___ Data under study ___

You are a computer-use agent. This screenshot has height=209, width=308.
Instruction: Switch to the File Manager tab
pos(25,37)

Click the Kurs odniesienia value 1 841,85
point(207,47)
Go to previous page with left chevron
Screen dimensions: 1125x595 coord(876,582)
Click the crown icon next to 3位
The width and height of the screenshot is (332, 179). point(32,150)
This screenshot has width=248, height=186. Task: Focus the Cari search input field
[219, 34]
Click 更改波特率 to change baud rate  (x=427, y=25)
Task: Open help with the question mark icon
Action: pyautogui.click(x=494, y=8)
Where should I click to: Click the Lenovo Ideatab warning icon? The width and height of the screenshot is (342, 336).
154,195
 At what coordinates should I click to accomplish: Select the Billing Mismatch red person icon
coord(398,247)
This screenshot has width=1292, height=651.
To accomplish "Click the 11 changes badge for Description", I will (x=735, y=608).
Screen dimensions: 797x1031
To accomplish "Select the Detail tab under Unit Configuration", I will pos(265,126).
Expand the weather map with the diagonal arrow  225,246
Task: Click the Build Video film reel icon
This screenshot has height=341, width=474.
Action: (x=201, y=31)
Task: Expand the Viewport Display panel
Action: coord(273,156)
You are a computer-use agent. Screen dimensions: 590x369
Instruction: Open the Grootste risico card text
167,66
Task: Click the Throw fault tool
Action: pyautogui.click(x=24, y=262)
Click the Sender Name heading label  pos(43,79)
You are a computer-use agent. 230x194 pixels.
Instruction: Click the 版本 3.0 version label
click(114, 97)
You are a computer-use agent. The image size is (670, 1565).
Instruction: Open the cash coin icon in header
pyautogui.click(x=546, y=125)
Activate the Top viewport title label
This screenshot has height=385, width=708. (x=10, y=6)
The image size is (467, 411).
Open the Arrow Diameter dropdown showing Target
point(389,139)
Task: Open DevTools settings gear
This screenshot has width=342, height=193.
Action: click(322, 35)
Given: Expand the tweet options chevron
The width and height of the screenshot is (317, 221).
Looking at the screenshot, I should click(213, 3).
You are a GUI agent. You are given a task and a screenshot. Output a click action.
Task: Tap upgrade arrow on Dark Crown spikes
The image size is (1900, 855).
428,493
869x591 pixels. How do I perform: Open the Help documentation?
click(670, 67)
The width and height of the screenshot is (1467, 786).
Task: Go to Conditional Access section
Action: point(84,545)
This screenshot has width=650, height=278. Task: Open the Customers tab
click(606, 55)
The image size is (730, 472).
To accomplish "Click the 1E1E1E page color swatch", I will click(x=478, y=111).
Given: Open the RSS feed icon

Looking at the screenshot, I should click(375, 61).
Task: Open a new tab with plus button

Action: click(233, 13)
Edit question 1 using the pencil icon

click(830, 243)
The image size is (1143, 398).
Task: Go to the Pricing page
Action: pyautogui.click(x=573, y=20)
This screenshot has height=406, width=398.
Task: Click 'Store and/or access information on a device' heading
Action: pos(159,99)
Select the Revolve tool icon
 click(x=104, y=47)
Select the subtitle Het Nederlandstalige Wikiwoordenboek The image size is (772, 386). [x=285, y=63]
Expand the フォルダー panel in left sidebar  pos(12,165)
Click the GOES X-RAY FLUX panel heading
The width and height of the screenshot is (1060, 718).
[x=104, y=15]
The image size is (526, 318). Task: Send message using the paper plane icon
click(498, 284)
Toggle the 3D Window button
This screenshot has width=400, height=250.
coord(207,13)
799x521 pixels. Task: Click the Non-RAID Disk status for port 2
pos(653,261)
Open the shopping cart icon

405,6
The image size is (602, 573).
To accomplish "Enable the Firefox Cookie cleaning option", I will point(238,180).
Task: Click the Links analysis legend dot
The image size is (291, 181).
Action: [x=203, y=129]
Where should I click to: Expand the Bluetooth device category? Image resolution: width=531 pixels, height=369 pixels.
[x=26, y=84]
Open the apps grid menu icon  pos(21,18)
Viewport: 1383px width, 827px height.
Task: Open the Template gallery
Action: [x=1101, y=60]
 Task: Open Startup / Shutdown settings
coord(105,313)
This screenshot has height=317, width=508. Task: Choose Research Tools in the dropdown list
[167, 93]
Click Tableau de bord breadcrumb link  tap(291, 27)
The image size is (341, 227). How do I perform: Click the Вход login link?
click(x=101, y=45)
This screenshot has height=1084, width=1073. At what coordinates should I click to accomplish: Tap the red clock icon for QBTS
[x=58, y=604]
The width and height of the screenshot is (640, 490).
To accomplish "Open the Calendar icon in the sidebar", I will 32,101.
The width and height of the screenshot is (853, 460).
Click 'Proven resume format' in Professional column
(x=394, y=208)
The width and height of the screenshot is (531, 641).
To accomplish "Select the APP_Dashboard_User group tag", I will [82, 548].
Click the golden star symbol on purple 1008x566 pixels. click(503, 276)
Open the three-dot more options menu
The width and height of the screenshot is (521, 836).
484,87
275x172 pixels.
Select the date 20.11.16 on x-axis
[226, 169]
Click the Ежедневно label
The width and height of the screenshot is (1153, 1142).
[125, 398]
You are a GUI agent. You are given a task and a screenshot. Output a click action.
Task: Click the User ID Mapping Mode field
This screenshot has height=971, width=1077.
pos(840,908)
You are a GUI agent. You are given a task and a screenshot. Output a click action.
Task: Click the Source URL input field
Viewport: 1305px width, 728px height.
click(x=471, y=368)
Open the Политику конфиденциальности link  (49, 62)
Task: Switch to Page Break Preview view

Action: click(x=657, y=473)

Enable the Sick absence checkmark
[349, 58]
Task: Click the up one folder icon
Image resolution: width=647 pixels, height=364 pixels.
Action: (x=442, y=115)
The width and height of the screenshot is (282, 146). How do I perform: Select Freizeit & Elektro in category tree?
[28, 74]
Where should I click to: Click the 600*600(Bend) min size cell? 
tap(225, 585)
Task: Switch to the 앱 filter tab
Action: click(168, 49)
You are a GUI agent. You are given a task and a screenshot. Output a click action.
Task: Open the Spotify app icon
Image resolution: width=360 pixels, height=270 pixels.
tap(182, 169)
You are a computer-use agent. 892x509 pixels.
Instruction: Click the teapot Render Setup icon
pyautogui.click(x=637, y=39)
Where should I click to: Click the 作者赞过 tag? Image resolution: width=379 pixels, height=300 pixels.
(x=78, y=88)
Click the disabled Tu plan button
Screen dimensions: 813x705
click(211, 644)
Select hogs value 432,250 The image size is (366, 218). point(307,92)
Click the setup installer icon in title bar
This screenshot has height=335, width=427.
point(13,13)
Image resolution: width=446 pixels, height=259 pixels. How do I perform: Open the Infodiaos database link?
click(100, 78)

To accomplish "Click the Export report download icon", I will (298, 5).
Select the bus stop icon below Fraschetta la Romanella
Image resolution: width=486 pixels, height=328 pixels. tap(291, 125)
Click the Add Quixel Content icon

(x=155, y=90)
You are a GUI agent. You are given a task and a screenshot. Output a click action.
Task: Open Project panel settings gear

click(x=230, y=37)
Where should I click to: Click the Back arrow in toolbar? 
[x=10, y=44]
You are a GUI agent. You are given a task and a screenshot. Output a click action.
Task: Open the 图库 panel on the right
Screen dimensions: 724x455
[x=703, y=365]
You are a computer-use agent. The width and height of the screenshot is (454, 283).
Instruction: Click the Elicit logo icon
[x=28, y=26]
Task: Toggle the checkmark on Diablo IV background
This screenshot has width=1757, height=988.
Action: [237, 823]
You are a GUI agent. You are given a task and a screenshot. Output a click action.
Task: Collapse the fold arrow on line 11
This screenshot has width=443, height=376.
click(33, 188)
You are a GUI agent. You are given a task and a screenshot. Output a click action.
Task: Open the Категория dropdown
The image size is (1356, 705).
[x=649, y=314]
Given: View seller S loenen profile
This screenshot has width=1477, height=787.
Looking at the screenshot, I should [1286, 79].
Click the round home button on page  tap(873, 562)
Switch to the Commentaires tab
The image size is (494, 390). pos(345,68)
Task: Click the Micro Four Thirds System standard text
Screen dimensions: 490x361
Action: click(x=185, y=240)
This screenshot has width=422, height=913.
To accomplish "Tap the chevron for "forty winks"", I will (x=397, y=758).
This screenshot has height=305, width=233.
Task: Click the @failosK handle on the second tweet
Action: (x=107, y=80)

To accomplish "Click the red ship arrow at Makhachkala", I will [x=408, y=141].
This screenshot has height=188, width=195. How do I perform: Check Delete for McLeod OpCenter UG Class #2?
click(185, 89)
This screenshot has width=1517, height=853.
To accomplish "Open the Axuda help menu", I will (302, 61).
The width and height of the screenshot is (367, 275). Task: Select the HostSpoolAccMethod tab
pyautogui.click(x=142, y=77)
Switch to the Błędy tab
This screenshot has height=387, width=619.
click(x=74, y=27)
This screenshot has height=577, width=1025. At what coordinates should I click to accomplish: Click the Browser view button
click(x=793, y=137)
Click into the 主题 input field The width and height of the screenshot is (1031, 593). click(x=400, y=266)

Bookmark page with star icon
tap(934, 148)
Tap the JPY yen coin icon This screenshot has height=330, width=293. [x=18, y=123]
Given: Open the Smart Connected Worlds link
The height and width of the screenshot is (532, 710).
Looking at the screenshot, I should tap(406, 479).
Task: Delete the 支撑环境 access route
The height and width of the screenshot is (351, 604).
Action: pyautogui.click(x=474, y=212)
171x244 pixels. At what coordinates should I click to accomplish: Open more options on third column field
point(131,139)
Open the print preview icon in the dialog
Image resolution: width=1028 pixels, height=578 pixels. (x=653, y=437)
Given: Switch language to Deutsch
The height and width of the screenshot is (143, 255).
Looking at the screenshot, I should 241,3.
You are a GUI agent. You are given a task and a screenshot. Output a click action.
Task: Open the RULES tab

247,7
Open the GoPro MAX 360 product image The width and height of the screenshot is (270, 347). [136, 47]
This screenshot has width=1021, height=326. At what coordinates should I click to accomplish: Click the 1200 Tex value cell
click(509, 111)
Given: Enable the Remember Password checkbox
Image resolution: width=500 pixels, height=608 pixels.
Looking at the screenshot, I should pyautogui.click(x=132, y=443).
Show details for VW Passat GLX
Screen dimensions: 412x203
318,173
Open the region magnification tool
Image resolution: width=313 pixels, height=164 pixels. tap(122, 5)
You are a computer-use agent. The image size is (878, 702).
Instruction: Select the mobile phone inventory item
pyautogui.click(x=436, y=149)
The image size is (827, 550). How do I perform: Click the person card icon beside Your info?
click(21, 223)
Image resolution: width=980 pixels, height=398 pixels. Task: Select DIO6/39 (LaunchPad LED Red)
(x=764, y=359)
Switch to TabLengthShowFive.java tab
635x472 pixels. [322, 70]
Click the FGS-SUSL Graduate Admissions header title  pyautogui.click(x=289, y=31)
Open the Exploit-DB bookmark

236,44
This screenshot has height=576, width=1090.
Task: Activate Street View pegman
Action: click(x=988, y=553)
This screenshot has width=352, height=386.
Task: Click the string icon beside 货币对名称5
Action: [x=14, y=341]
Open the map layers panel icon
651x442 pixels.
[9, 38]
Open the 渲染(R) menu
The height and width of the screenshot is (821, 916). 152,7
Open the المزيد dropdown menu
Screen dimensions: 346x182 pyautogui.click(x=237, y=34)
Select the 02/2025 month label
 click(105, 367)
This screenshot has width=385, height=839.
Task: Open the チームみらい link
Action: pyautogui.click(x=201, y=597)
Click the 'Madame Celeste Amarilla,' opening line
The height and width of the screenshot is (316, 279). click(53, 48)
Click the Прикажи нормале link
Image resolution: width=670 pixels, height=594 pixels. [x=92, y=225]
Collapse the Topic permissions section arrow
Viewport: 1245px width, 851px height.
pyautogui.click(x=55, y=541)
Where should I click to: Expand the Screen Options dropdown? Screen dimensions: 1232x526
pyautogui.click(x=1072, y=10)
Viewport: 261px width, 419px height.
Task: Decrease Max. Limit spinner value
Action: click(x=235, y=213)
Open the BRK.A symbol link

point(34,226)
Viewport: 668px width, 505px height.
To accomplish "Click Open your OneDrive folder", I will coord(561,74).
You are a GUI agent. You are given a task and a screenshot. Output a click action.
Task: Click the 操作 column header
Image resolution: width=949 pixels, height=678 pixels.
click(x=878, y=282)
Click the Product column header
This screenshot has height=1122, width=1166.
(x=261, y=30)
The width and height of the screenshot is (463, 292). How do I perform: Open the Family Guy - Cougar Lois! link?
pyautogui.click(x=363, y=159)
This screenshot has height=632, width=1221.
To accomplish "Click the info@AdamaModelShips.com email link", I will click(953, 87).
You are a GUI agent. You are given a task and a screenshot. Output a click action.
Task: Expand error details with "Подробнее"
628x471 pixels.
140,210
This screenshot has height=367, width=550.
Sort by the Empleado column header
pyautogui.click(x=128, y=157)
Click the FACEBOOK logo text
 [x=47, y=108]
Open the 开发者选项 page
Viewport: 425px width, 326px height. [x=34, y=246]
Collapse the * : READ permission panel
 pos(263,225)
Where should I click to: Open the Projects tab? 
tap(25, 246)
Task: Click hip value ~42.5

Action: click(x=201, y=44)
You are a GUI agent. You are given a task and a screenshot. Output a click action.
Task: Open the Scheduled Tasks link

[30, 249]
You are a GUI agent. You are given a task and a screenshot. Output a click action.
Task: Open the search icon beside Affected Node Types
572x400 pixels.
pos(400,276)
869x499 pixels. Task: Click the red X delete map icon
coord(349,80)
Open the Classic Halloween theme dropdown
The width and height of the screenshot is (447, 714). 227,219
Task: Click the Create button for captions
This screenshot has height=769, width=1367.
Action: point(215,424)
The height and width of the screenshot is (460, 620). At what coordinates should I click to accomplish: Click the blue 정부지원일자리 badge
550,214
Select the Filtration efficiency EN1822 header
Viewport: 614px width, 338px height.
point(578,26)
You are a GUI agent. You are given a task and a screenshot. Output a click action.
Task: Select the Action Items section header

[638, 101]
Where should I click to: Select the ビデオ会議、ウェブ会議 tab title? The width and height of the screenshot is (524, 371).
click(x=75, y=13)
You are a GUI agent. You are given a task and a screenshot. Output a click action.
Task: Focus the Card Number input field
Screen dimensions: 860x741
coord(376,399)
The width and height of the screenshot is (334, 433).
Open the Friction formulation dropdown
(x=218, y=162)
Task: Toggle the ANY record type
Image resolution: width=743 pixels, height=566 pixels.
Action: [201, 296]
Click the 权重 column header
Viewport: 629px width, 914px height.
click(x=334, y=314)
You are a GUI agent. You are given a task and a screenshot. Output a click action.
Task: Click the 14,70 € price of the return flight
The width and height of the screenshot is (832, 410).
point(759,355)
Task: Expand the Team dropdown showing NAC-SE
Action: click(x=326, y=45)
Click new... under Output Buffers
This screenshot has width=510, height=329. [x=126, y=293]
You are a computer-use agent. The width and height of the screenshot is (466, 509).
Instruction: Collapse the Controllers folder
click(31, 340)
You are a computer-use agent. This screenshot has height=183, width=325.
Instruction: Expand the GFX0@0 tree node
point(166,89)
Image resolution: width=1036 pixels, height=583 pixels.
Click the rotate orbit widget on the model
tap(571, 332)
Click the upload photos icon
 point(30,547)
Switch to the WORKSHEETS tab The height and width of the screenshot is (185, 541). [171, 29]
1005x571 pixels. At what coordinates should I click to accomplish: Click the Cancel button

___

▶ **Exercise requirements**
Look for the word "details" in the listing above and state how many lines have it; give the number and nothing else.

▶ **Output**
2